T.C. Hazine ve Maliye Bakanlığı’nın duyurusunda
yeni düzenlemenin tarihi olan 19 Nisan 2022 kriter olarak alındı. 19 Nisan 2022
öncesinde anlaşması yapılmış ve piyasada dolanıma girmiş çeklere ilişkin
ödemelerin YP cinsinden yapılabileceği belirtildi.
19 Nisan 2022’den önce düzenlenmiş bir ticari sözleşme
varsa ve fatura ile çek çek de 19 Nisan 2022’den önce düzenlenmiş ise, ödeme
vadesinde YP cinsinden ödeme yine mümkün. Ödeme vadesi 19 Nisan 2022’nin
sonrasına denk gelse de.
Yüksek enflasyon ve kur hareketliliği riskinin
yüksek olması alacakların istikrarlı bir para birimi üzerinden tahsil edilmesi arayışını
beraberinde getiriyor. Zira, yerli paraya güven kalmıyor. Türkiye gibi üretimde
dışa bağımlı ülkelerde ithalat yapma zorunluluğu şirketlerin nakit akışlarını
YP cinsinden düşünmeye zorluyor. Tasarruf sahipleri de satın alma gücü sürekli
eriyen bir para birimi ile tasarruf yapmak istemiyor.

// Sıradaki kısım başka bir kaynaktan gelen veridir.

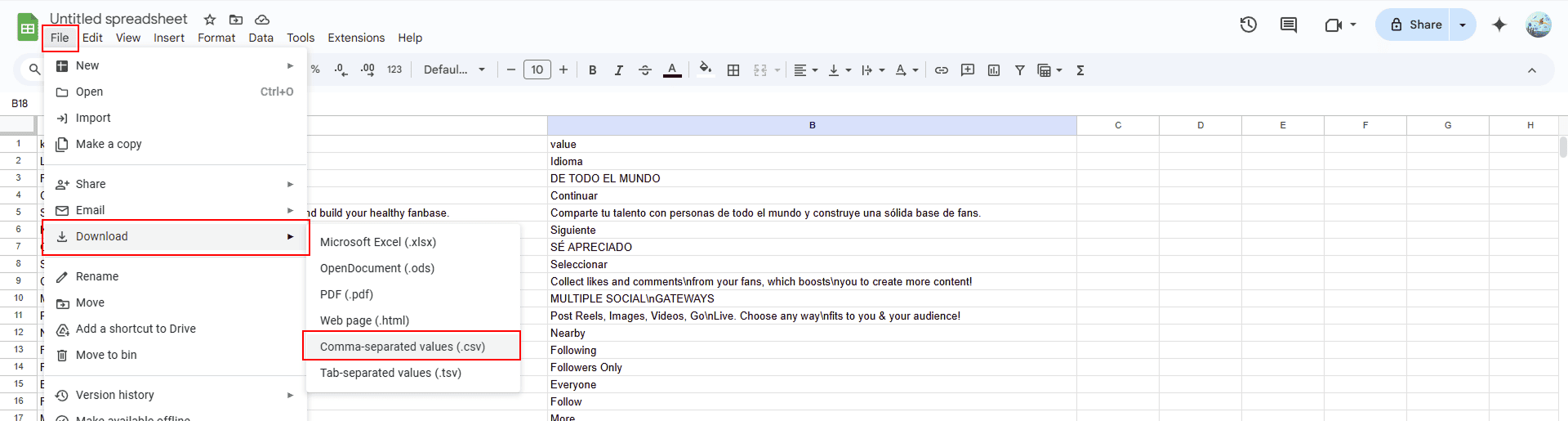Open the font family dropdown

coord(454,70)
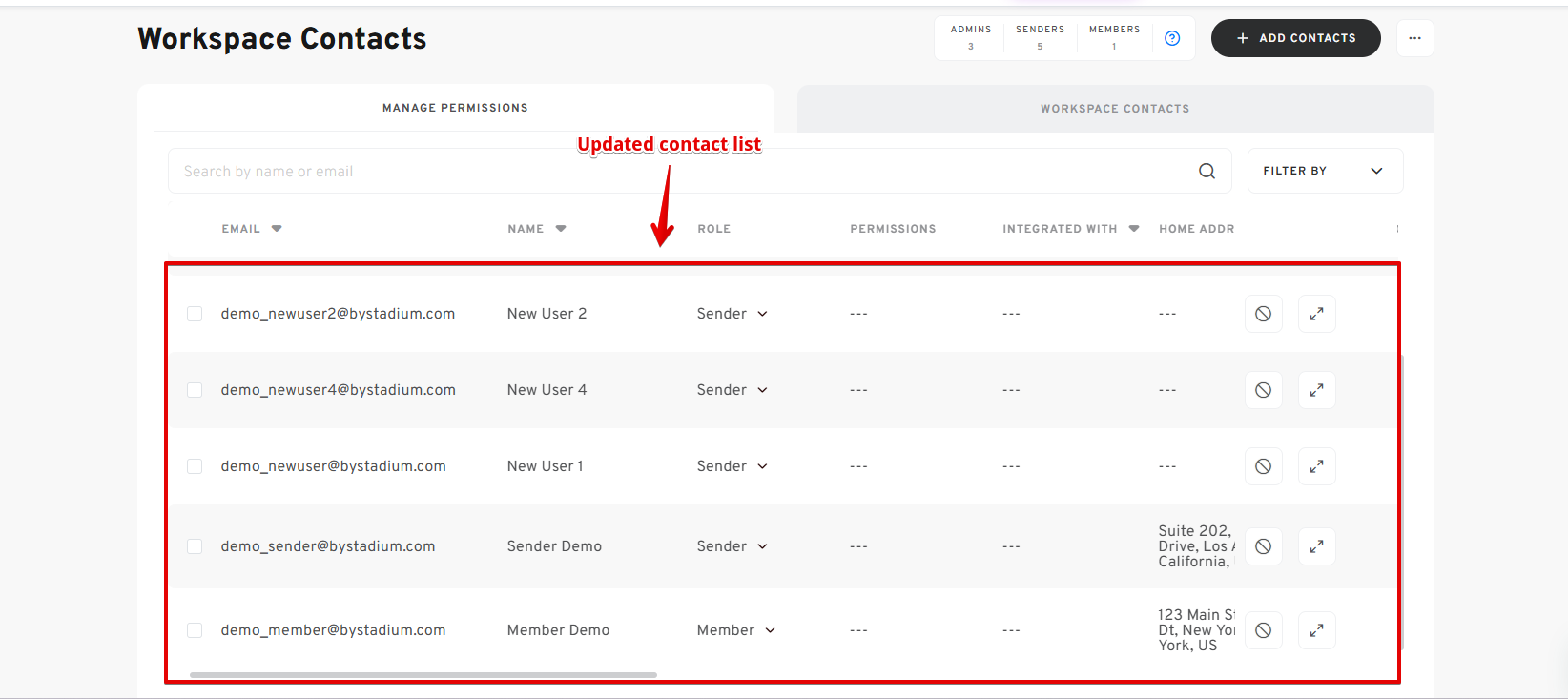Change the Sender role for New User 4

click(732, 390)
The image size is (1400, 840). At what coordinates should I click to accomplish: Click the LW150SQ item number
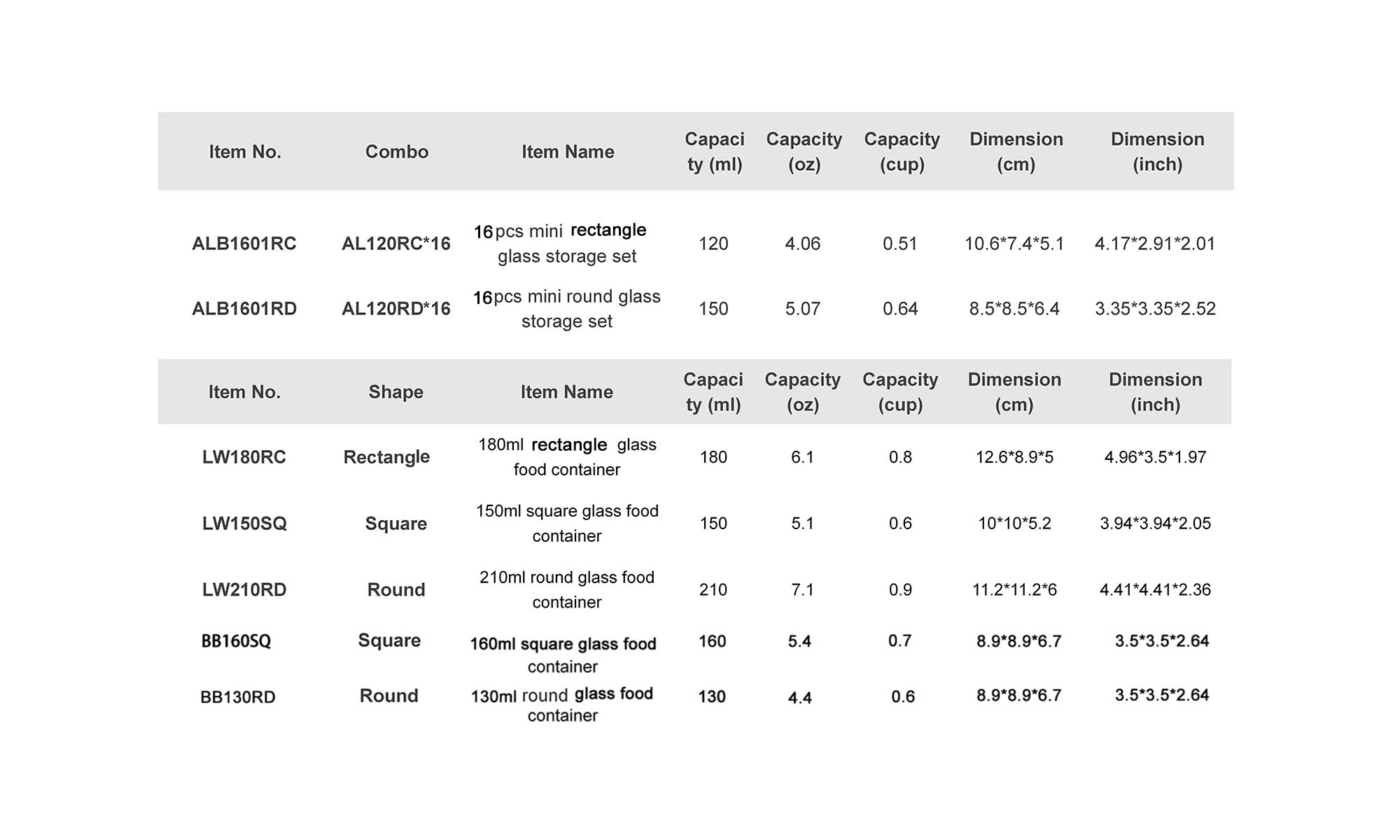pyautogui.click(x=244, y=524)
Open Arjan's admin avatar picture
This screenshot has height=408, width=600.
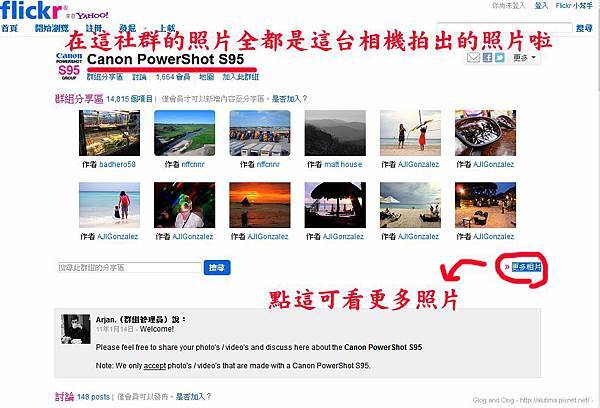(x=76, y=329)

Yeni düzenleme sonrasında şirketler ve bireyler
ticari ilişkilerini ve tasarruflarını YP cinsinden düşünmekten vazgeçerek
yönetmeyecekler. Bir borcun ödeneceği tarih için YP cinsinden yapılan
sözleşmenin çalışacağı ödeme formülleri geliştirilecek. Yani, ödeme vadesinde
$1.000 alacağı olan, borçlu ile sözleşmesini vade tarihinde $1.000 satın
alabilecek gibi formüle edecek.
Bir para biriminin tasarruf ve ticaret için
tercih edilmesi, o paranın arkasında duran ekonomi politikalarına ve kurumlara
güven duyulmasıyla mümkündür. Güvenin erozyona uğradığı, paranın arkasındaki
kurumların ve politikaların yok edildiği para birimleri tasarrufta ve ticarette
tercih nedeni olamaz. Şirketler ve bireyler, ekonomik çıkarlarını koruyacak
yöntemleri yasalar çerçevesinde mutlaka bulurlar.
Bir ekonominin sağlıklı işleyebilmesi için
yerel paranın güven veriyor olması çok önemlidir. Sorun, doğru ekonomi
politikaları uygulamak yerine, zor kullanarak paraya güven yaratılmaya çalışılması.
Amaçlarla yöntemler uyumsuz olduğunda hedefe ulaşılamaz.
Not: Bu yazı, 22.04.2022 tarihinde yazılmış ve daha sonra PolitikYol sitesinde yayınlanmıştır.